Dive Brief:
- Target is expanding its New York City presence with plans for a new small-format store in Times Square, the company announced this week.
- Expected to open in 2022, the 33,000-square-foot store would be the retailer's 10th opened or planned small-format store in Manhattan, which Target describes as a "priority growth market for the company."
- The leased space is on 42nd Street between Seventh and Eighth Avenues.
Dive Insight:
Target's Time Square store represents a deepening into a market and format that hold a major opportunity for the retailer. The small store has created an inroad for Target into dense, urban markets, which largely remain a frontier for fellow mass merchant Walmart.
Today, Walmart is mainly relying on its e-commerce site Jet to reach urbanites in New York. Jet, though, is receiving far fewer resources these days from its parent as Walmart re-focuses on its flagship website and stores.

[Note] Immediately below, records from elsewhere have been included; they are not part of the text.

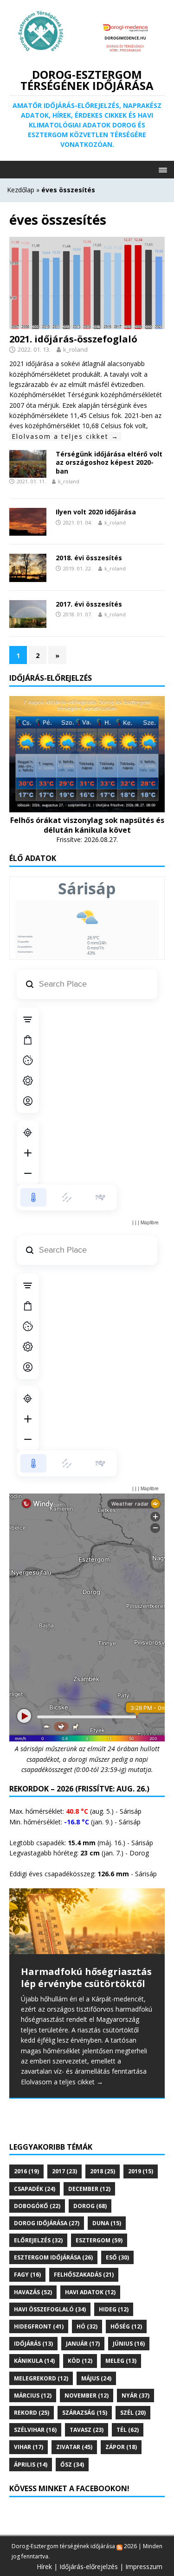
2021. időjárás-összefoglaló (73, 339)
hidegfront (39, 2326)
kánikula (34, 2361)
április (30, 2464)
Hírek (44, 2566)
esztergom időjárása (53, 2257)
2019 (140, 2171)
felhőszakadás (84, 2275)
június (129, 2344)
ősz (72, 2464)
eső (117, 2257)
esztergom (99, 2240)
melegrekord (41, 2378)
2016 (26, 2171)
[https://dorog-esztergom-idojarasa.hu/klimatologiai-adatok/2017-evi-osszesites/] (27, 621)
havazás (33, 2292)
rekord (31, 2413)
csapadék (34, 2189)
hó (87, 2326)
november (86, 2395)
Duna (106, 2223)
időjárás (33, 2344)
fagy (27, 2275)
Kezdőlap (20, 189)
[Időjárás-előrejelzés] (87, 806)
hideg (114, 2309)
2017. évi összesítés (89, 604)
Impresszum (143, 2566)
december (89, 2189)
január (83, 2344)
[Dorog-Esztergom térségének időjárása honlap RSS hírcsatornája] (119, 2546)
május (96, 2378)
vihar (28, 2447)
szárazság (84, 2413)
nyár (135, 2395)
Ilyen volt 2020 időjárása (96, 511)
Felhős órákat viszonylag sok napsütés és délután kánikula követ (87, 825)
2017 (64, 2171)
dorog (90, 2206)
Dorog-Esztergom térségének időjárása (63, 2546)
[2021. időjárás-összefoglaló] (87, 323)
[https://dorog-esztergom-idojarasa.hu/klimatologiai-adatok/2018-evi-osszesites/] (27, 575)
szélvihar (35, 2430)
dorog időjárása (46, 2223)
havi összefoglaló (50, 2309)
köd (80, 2361)
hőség (126, 2326)
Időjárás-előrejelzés (88, 2566)
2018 (102, 2171)
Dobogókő (37, 2206)
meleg (120, 2361)
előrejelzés (38, 2240)
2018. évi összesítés (89, 557)
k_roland (75, 349)
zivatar (74, 2447)
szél (133, 2413)
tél (127, 2430)
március (33, 2395)
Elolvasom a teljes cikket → (65, 436)
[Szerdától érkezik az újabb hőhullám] (87, 1921)
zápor (121, 2447)
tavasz (86, 2430)
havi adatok (90, 2292)
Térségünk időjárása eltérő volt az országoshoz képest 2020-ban (109, 462)
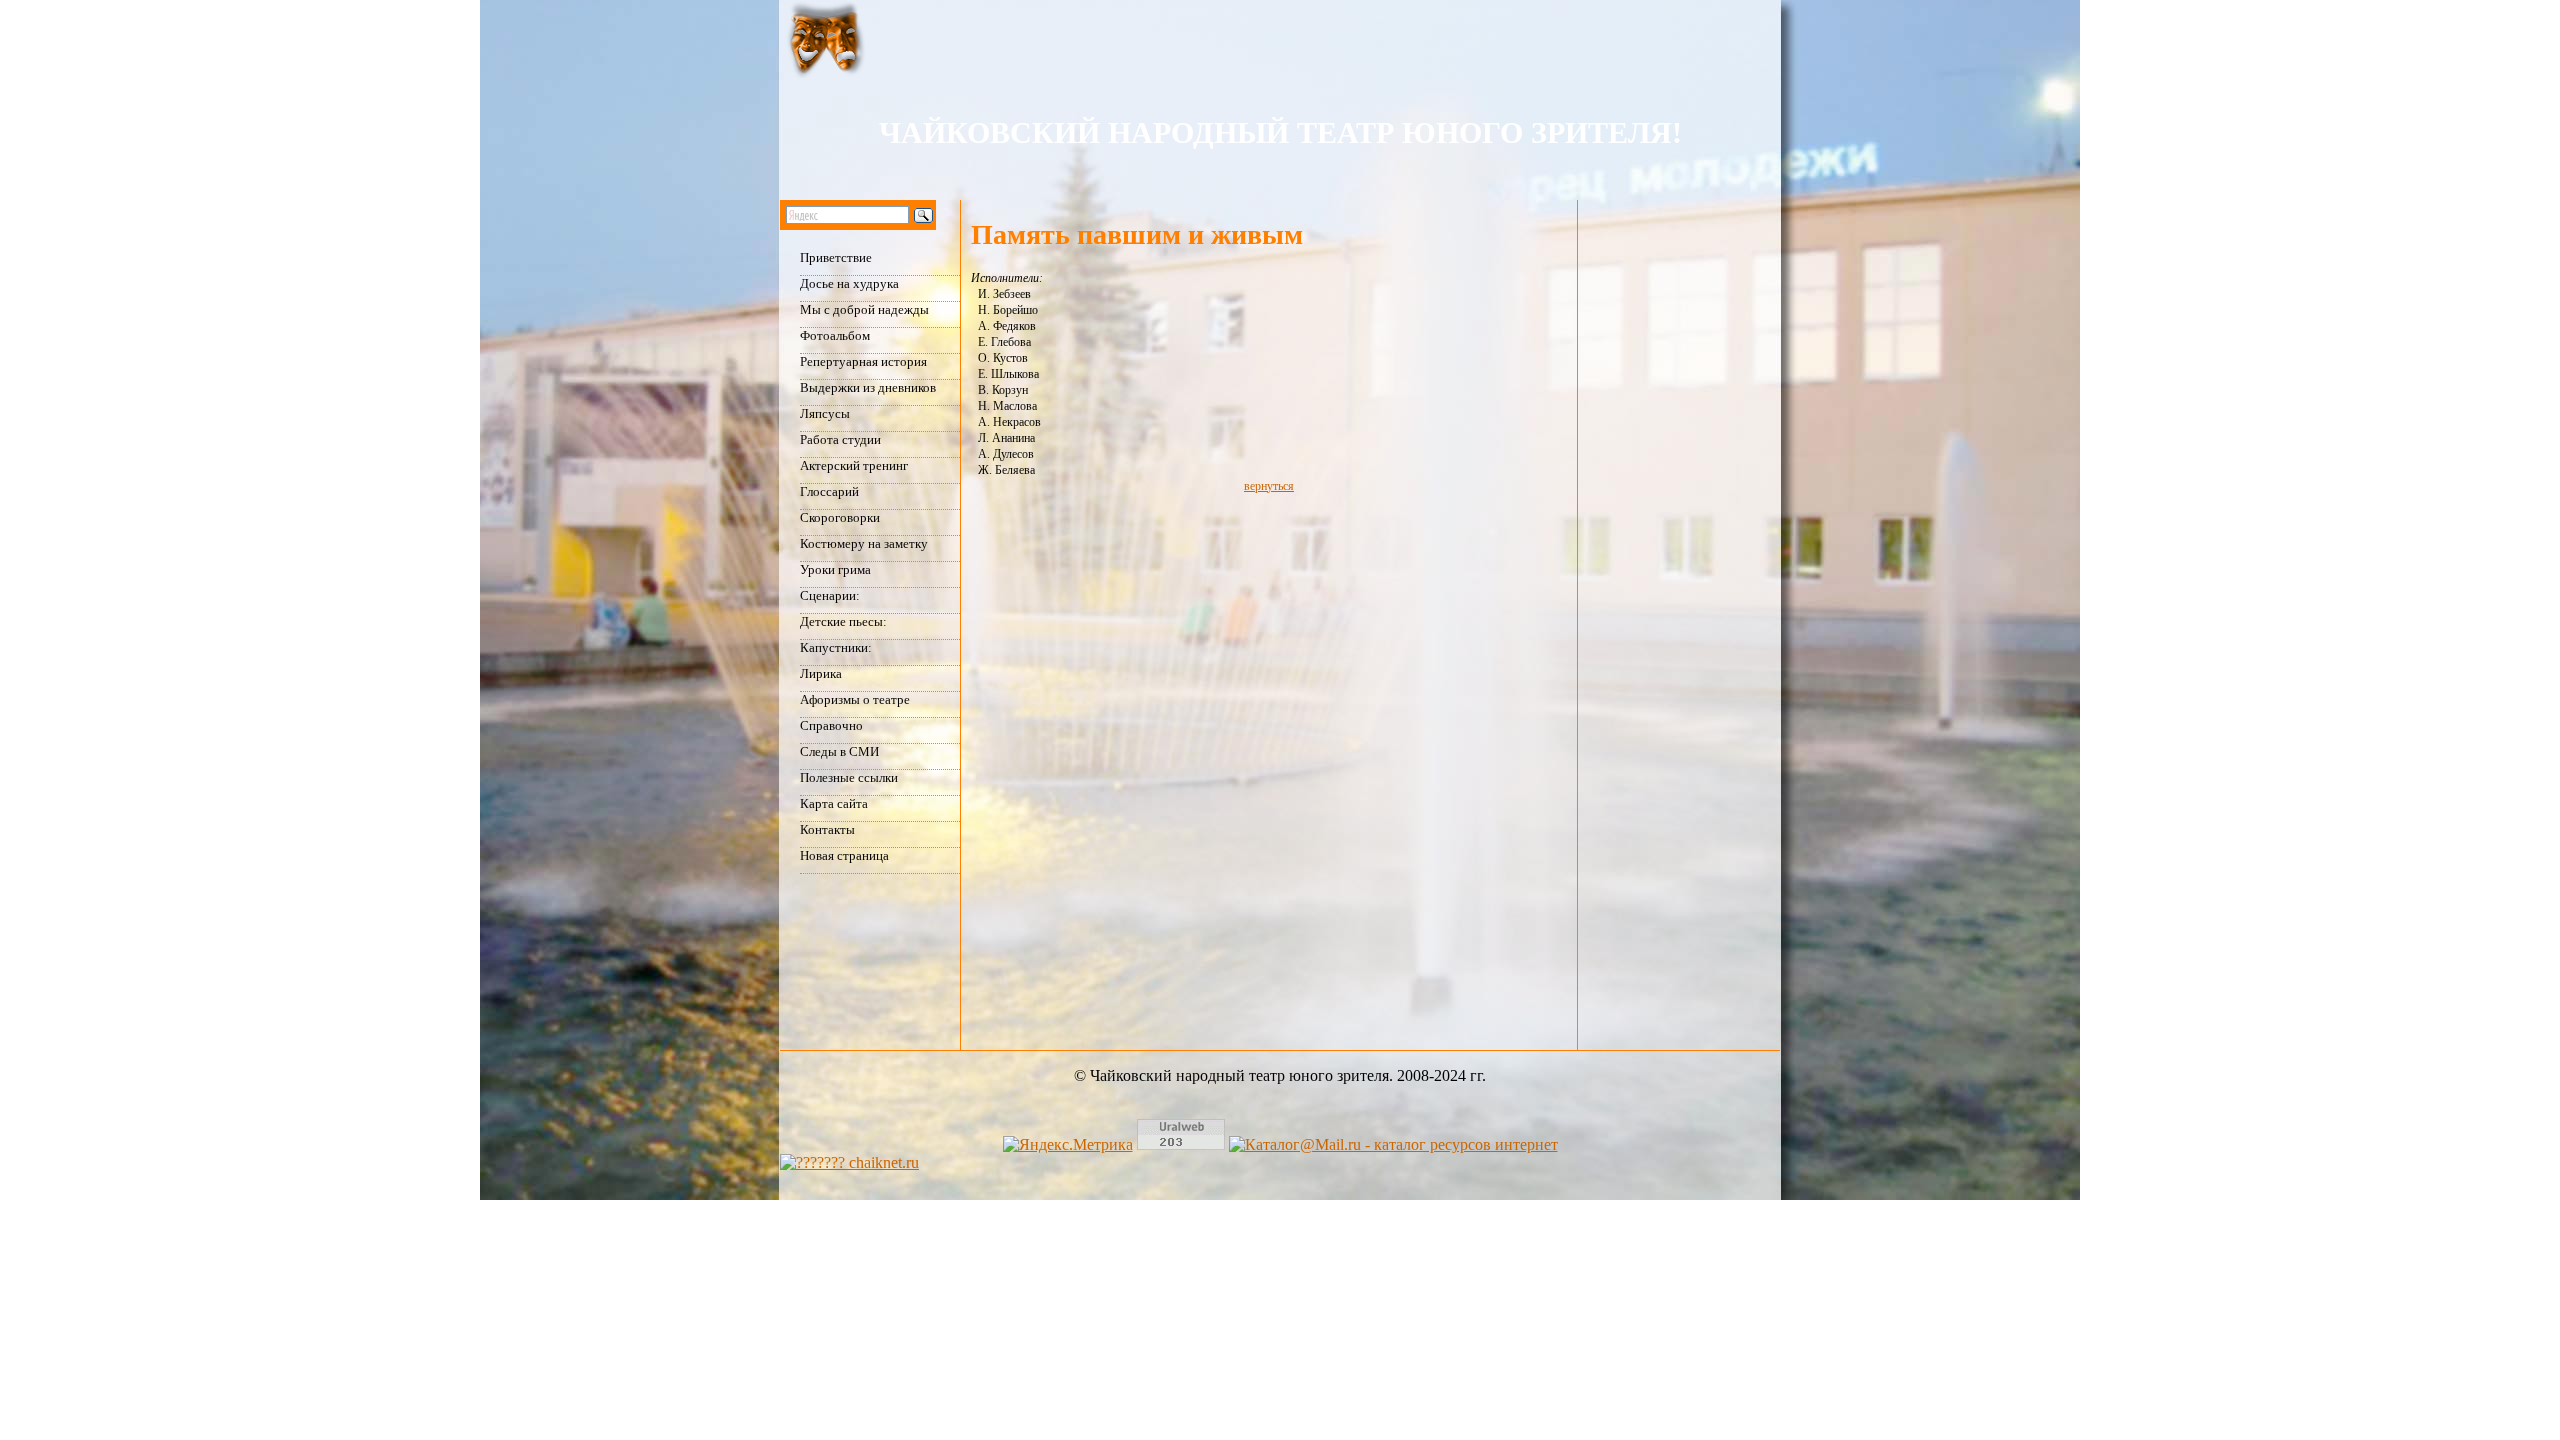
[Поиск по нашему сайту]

Target, meanwhile, has found success with its small-format concept opening in markets not only in cities, but also near college campuses. Target COO John Mulligan told analysts last month that the retailer opened seven small-format stores in the third quarter and another six in November, according to a Seeking Alpha transcript.
Mulligan said then that the company still plans to open 30 small-format stores per year "because they drive guest engagement and deliver strong financial performance, including much higher than average sales productivity and meaningfully higher gross margin rates compared with our larger format stores."
CEO Brian Cornell on the same conference call noted that the "rapid expansion" of its smaller stores was taking Target into new neighborhoods. "Those are guests that were not shopping Target on a regular basis before, they are now," he said, adding that those customers would likely become new loyalty program members as well.
Target has been stealing market share and expanding sales this year, posting banner performances with each quarter. Driving that growth is the retailer's investments in both its private labels and its stores, among other initiatives. While those store investments were met with skepticism by investors when announced in 2017, today analysts note they are driving traffic increases and sales gains at Target.